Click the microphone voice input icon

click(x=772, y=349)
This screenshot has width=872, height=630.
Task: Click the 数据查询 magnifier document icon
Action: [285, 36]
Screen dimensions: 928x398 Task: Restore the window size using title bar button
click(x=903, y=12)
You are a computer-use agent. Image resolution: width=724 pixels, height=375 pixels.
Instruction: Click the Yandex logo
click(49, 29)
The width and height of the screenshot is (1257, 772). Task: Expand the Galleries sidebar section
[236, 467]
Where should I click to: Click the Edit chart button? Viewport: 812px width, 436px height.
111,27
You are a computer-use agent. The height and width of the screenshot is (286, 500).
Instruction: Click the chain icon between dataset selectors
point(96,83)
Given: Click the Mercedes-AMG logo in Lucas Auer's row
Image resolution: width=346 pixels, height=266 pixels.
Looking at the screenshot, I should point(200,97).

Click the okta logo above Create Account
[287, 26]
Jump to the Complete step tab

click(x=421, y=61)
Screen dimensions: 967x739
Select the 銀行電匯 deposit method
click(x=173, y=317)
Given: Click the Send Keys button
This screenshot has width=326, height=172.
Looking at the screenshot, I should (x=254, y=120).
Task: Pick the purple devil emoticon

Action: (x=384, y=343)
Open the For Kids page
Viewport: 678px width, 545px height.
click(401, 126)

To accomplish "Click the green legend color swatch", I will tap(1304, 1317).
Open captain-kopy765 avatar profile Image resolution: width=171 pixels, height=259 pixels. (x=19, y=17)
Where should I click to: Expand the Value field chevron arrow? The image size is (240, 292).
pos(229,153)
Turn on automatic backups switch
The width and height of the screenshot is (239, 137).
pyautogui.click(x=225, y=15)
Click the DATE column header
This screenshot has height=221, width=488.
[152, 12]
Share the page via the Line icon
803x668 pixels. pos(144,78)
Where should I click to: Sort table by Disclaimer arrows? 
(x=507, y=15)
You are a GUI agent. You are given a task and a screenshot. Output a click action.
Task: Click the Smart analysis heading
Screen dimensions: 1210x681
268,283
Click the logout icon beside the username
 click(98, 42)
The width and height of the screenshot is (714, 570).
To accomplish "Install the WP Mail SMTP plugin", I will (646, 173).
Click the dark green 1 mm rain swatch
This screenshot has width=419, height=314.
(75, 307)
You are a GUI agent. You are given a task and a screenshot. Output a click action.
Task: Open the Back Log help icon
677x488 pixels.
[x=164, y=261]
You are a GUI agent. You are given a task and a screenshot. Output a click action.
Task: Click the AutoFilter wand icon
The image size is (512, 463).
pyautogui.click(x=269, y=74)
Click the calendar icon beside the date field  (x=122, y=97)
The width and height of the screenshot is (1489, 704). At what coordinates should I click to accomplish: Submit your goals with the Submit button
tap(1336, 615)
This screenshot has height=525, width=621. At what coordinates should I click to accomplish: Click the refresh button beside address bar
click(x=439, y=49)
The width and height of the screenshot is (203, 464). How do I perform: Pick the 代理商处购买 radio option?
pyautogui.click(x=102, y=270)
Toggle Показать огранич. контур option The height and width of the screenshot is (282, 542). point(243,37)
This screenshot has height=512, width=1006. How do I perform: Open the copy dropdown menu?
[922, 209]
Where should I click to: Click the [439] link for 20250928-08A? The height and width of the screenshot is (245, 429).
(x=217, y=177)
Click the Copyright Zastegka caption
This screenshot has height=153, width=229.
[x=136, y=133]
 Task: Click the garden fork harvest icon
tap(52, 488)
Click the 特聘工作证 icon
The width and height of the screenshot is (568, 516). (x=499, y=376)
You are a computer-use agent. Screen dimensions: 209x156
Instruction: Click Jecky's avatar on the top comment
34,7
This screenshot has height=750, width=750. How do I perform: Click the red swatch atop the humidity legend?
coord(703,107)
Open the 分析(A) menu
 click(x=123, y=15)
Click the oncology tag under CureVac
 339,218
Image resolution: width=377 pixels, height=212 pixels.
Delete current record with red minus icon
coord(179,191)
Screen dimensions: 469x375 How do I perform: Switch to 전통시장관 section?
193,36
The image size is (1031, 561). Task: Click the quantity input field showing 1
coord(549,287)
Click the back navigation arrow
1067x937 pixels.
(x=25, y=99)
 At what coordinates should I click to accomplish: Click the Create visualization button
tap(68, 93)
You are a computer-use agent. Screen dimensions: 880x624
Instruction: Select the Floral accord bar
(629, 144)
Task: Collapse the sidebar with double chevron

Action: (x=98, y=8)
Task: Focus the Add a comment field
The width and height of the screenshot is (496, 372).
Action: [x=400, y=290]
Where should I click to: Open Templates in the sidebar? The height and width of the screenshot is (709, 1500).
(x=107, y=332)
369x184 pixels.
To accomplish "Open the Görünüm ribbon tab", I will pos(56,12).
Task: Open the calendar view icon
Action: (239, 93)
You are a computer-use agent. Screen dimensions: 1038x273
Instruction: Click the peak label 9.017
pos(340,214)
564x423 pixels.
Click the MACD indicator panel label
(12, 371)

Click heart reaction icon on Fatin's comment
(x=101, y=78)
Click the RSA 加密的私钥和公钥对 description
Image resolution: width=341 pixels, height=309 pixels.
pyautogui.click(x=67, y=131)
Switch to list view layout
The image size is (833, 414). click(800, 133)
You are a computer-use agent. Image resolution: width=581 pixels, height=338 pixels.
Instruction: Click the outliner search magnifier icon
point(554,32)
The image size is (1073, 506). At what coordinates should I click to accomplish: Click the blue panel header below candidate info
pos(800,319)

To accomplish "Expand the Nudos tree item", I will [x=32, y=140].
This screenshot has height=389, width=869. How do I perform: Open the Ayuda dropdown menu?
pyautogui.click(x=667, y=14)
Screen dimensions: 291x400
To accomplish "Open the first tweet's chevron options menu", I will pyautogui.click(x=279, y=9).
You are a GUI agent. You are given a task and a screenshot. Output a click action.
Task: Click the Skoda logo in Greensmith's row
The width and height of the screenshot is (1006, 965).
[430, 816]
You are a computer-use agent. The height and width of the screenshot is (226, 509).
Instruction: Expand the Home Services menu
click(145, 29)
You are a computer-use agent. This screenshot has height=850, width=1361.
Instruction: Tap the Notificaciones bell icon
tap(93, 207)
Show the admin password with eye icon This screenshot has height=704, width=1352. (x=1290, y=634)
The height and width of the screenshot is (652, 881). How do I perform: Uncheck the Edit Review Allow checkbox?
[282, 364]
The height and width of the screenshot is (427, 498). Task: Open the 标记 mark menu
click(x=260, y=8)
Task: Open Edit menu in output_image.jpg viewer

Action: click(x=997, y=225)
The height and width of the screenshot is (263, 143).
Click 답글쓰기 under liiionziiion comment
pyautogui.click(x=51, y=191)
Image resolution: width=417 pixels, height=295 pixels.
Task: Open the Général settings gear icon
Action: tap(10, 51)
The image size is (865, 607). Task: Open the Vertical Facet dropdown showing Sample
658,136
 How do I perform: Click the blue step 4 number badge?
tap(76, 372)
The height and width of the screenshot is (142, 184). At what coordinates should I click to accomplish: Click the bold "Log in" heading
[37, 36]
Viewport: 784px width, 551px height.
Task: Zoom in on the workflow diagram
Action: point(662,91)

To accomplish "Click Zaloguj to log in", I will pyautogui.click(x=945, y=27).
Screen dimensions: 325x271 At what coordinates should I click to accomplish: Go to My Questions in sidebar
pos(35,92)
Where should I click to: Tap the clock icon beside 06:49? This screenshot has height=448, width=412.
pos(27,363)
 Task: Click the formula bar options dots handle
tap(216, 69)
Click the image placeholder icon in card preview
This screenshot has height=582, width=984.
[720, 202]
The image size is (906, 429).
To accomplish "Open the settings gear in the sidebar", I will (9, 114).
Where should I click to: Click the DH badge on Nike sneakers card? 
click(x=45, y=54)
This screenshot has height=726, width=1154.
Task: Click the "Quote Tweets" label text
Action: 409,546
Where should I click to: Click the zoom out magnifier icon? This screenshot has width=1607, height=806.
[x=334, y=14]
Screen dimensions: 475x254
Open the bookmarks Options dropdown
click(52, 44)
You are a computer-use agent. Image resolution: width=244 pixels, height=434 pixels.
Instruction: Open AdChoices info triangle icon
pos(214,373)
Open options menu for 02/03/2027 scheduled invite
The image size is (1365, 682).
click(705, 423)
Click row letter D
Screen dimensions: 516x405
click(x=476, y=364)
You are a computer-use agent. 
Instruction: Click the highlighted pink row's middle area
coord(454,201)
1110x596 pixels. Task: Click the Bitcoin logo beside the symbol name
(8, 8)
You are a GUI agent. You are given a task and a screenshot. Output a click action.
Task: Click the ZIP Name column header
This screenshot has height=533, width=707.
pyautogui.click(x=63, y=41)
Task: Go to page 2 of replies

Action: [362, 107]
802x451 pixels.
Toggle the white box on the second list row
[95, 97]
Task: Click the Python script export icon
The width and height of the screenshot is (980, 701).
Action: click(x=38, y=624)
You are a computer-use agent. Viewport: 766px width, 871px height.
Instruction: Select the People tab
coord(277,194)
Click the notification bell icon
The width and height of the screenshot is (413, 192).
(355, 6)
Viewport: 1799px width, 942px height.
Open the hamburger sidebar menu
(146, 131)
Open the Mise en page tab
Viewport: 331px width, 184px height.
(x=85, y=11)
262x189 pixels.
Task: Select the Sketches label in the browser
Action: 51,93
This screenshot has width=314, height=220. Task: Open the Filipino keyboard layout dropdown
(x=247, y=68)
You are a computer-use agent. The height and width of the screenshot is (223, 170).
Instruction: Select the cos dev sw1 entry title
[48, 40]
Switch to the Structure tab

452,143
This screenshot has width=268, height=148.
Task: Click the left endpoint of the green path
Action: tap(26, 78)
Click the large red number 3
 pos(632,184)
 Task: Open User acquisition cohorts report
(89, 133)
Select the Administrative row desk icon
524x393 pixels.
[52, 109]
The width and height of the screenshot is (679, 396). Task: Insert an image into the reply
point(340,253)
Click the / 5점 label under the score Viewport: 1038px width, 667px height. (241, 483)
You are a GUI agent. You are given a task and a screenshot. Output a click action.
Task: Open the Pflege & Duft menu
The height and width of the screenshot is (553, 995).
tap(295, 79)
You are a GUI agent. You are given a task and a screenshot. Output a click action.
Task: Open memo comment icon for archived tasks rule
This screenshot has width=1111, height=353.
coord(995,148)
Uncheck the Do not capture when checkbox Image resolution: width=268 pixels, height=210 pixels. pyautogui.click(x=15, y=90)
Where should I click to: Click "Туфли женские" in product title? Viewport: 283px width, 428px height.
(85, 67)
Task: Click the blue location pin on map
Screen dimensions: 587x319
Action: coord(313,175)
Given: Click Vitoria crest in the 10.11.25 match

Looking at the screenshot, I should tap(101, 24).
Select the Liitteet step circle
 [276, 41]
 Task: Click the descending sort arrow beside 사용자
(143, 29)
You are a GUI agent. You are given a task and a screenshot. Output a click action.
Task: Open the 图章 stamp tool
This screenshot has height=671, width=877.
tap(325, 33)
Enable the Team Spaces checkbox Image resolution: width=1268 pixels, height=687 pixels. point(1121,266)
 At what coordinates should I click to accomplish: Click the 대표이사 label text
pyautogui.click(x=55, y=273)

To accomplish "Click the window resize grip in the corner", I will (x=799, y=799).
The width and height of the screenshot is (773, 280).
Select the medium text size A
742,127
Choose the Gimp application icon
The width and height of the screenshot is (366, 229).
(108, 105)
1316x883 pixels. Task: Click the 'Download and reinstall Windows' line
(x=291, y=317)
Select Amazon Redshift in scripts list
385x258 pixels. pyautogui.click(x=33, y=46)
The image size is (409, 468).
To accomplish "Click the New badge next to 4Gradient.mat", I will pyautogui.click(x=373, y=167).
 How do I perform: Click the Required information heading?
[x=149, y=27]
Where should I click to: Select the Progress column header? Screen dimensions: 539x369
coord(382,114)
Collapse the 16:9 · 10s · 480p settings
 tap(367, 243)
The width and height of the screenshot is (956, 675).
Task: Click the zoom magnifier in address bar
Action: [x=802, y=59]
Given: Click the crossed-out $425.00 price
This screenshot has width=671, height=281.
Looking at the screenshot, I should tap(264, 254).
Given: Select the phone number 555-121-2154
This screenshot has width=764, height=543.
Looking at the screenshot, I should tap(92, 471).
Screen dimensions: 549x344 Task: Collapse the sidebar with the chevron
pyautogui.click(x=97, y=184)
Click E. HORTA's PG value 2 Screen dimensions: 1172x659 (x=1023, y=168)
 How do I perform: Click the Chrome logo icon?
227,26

• EXERCISE DESCRIPTION
Locate all lines in the listing above with the word "computer" and copy them.

• OUTPUT FOR THIS TASK
You are a computer-use agent. Image resolution: width=724 pixels, height=375 pixels.
You are a computer-use agent. The height and width of the screenshot is (286, 500).
You are a computer-use agent. Screen dimensions: 209x156
You are a computer-use agent. Screen dimensions: 880x624
You are a computer-use agent. Screen dimensions: 1038x273
You are a computer-use agent. Image resolution: width=581 pixels, height=338 pixels.
You are a computer-use agent. The height and width of the screenshot is (226, 509).
You are a computer-use agent. This screenshot has height=850, width=1361.
You are a computer-use agent. Image resolution: width=244 pixels, height=434 pixels.
You are a computer-use agent. 
You are a computer-use agent. Viewport: 766px width, 871px height.
You are a computer-use agent. The height and width of the screenshot is (223, 170).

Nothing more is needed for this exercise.